Hamburg

Verzögerung bei Elbtower: Bürgerschaft muss zustimmen

So stellen sich die Planer den Elbtower vor.

So stellen sich die Planer den Elbtower vor.

Foto: David Chipperfild Architects

Diese sollte ursprünglich bereits im Herbst 2018 ihre Zustimmung zum Grundstücksgeschäft erteilen. Fertigstellung 2025 geplant.

Hamburg.  Der Elbtower ist das Prestigeprojekt für Hamburg. Ein rund 244 Meter hoher Wolkenkratzer inklusive Aussichtsplattform soll an den Elbbrücken entstehen. Den Zuschlag von der Stadt für das Grundstück hat die Signa Prime Selection AG des österreichischen Milliardärs René Benko erhalten.

Die Fertigstellung ist für 2025 geplant. Doch schon jetzt kommt es zu Verzögerungen, für die allerdings nicht die Signa verantwortlich ist.

Haushaltsausschuss muss Beschlussempfehlung geben

Ursprünglich sollte die Bürgerschaft bereits im Herbst vergangenen Jahres ihre Zustimmung zu dem Grundstücksgeschäft erteilen. Doch zunächst beschäftigte sich der Stadtentwicklungsausschuss intensiv mit dem Thema und hatte sogar zu einer Expertenanhörung eingeladen. Jetzt ist der Haushaltsausschuss am Zug und wird dem Vernehmen nach Ende Januar eine Beschlussempfehlung geben.

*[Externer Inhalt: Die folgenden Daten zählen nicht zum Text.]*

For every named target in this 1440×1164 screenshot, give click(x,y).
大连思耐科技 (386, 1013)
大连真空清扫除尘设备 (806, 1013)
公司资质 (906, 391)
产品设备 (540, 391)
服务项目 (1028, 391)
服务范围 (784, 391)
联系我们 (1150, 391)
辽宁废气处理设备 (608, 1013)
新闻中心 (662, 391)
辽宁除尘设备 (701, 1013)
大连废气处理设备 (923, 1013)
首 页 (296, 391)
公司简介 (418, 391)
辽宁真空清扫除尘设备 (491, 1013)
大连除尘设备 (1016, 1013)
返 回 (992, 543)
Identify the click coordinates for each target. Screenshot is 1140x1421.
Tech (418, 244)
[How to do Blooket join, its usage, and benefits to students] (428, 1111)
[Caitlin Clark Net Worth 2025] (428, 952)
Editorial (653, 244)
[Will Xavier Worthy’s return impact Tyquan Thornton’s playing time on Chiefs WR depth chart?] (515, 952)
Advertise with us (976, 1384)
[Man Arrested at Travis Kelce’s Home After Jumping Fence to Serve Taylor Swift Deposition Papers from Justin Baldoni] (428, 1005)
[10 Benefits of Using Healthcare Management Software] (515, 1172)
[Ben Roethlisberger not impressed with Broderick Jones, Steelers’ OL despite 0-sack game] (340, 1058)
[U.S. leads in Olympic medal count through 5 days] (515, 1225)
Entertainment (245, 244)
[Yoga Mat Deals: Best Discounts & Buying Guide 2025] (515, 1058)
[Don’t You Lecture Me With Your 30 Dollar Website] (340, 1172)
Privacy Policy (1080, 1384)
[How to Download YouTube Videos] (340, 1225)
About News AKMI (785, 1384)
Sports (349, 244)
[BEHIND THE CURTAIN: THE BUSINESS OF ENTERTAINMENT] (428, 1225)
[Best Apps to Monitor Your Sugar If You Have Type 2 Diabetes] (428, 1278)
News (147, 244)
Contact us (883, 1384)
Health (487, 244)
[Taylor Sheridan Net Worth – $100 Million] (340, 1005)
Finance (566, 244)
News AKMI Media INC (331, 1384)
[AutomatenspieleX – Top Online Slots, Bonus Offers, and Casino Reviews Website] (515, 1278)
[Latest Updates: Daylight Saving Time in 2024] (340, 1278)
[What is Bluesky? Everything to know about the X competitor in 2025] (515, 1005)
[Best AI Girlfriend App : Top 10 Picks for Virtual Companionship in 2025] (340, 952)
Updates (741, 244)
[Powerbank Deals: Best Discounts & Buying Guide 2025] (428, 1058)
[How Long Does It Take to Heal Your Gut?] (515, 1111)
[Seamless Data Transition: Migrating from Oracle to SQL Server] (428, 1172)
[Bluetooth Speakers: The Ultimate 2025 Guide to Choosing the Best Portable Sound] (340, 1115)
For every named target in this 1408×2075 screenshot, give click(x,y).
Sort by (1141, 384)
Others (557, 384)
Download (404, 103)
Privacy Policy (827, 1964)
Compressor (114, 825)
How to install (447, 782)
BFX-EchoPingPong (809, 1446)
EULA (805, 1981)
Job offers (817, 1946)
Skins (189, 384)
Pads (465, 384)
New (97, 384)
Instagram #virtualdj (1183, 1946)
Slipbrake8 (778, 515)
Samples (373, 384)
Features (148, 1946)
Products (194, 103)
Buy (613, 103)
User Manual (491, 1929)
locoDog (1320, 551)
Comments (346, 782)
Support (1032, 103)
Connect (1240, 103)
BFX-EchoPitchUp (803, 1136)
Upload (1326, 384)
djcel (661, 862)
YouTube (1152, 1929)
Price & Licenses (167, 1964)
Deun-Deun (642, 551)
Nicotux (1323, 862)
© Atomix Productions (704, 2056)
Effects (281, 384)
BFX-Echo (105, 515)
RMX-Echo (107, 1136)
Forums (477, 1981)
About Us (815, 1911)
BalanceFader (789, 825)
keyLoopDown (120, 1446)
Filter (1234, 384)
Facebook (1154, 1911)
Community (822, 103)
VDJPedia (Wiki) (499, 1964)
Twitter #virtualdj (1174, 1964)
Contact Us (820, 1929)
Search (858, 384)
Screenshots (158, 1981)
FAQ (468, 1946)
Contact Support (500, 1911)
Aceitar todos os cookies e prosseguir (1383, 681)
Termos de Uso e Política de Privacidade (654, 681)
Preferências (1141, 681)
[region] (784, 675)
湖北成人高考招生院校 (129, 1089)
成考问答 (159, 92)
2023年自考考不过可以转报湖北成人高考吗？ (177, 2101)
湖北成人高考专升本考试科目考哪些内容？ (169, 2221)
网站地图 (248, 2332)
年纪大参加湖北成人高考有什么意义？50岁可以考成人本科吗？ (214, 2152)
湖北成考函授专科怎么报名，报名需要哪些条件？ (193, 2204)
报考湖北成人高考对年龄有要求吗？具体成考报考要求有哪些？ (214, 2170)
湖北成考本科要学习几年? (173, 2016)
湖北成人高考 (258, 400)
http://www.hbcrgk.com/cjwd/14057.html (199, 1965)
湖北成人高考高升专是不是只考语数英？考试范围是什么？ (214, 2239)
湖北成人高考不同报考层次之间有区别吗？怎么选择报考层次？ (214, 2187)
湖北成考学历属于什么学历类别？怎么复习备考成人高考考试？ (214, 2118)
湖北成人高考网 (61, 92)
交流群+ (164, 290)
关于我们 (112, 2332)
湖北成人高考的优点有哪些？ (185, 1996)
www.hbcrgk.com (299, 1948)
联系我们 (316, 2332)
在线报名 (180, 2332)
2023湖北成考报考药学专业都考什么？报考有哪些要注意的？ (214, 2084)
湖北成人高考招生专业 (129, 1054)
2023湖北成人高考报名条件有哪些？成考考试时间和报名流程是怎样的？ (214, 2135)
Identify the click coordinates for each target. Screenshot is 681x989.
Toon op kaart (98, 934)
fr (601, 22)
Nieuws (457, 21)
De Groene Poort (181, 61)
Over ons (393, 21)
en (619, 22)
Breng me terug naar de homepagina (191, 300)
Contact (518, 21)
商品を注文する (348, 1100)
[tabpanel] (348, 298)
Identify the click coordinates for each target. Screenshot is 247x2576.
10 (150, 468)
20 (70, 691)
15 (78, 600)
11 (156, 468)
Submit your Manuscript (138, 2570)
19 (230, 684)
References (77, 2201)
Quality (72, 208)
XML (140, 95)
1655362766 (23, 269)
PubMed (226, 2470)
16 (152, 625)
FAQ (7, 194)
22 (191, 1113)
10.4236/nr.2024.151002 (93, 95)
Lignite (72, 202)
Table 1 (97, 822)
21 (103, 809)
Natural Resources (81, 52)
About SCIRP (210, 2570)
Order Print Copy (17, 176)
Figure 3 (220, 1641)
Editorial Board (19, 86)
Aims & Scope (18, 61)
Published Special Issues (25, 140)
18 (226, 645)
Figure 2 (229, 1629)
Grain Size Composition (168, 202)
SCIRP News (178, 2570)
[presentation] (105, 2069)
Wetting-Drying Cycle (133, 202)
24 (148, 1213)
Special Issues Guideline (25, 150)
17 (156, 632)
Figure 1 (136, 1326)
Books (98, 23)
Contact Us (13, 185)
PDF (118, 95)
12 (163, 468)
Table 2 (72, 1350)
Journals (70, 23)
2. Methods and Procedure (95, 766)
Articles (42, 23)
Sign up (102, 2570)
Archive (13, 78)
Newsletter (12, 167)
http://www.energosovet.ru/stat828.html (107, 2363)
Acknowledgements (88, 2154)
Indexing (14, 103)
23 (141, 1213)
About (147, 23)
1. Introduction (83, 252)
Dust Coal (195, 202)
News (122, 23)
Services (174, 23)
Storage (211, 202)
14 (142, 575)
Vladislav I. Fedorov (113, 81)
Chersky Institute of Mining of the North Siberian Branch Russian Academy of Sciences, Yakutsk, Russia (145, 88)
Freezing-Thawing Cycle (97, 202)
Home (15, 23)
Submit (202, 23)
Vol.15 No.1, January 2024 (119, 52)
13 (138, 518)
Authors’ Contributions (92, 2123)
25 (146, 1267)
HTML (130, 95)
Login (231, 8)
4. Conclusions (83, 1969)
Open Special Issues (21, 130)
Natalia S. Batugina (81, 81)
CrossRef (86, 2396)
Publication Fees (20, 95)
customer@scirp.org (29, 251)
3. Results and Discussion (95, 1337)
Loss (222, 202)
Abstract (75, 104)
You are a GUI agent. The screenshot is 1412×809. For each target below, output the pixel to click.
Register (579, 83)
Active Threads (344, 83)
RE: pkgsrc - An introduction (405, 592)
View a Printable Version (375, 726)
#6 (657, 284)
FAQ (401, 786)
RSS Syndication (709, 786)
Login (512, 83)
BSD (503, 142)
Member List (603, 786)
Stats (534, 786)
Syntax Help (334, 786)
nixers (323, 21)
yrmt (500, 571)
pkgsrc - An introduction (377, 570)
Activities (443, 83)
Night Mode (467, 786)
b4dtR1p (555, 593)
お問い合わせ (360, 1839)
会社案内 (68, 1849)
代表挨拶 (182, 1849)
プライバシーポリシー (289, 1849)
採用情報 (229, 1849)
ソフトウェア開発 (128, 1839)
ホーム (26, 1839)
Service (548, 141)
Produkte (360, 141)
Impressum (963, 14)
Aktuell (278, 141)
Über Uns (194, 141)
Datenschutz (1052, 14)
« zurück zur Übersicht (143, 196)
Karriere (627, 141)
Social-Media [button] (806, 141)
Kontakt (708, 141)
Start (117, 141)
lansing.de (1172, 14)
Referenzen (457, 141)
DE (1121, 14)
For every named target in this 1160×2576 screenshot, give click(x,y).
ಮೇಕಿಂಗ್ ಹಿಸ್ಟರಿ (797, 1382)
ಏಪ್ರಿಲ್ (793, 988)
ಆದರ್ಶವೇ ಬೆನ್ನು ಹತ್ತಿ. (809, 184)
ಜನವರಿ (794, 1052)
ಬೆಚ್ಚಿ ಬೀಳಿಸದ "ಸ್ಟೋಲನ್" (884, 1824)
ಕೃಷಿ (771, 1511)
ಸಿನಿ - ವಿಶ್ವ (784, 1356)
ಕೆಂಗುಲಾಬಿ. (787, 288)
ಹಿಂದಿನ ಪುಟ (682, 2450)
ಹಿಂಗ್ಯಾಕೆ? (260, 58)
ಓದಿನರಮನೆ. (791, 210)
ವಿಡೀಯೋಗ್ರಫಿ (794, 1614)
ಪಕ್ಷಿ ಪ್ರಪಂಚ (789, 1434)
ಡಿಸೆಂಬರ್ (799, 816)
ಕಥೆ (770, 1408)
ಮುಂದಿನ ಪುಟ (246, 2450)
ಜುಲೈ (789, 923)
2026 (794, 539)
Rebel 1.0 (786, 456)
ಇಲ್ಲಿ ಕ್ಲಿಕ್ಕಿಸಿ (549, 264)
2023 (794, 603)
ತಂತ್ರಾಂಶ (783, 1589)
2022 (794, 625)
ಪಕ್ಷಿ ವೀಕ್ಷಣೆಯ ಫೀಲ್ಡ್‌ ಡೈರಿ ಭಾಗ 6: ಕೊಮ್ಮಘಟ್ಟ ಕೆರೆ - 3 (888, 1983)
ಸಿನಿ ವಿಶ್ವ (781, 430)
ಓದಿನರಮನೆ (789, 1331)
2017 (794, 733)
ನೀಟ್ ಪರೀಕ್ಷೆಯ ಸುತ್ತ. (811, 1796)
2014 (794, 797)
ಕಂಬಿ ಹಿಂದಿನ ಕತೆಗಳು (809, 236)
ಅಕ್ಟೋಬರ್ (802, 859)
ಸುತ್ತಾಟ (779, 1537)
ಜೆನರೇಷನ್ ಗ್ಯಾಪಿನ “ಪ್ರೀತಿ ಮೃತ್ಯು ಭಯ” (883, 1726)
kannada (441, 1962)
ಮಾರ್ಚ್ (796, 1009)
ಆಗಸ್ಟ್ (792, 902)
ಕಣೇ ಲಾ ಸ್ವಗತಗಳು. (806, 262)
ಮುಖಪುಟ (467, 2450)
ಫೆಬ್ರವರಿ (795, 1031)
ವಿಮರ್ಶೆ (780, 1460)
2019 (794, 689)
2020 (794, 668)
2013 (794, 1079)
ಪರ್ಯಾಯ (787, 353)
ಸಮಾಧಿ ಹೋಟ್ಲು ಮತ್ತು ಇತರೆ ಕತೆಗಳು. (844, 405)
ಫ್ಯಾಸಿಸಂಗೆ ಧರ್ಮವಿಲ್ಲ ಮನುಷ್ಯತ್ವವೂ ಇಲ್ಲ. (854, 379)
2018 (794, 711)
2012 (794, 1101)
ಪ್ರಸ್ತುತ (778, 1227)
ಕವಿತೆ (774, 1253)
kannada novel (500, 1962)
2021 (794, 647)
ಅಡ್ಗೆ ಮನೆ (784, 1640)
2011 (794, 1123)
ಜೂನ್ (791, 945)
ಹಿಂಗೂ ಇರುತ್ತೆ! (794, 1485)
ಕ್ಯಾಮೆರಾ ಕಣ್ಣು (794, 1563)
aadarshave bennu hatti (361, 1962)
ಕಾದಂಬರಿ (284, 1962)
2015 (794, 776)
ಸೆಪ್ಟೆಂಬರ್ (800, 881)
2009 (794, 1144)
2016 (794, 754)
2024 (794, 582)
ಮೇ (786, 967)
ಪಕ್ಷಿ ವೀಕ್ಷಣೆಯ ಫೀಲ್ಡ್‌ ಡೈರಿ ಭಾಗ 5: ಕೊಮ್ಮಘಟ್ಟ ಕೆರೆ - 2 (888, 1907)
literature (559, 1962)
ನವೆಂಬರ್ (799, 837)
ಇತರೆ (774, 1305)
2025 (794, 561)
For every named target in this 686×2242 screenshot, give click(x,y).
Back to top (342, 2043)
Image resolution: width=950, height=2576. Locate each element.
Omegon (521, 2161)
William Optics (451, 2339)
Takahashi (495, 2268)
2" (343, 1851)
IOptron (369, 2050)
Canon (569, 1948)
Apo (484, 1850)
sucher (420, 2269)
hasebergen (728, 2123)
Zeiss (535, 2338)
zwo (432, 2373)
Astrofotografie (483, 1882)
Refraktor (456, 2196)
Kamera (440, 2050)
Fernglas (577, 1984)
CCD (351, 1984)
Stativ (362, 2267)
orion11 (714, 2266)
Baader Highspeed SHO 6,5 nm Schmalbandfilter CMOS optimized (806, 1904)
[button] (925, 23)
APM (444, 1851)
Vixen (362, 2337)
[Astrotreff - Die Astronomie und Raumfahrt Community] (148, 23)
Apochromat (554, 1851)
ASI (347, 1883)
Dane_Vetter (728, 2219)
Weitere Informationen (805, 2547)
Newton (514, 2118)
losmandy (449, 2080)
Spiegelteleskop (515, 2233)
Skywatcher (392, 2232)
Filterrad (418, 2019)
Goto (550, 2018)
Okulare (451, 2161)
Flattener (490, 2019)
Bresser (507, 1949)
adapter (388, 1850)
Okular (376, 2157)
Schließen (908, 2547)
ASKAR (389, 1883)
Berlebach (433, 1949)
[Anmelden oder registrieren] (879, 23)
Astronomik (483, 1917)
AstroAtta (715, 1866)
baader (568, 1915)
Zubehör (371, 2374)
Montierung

Danach soll es dann ernst werden: „Die Bürgerschaft wird sich voraussichtlich Ende Februar mit dem Thema Elbtower beschäftigen und dann ihre Zustimmung für die Vergabe der Fläche an die Signa Prime Selection geben“, sagte SPD-Fraktionschef Dirk Kienscherf dem Abendblatt.

In dem Hochhaus sollen unter anderen Büros und ein Hotel einziehen. Wohnungen sind nicht geplant.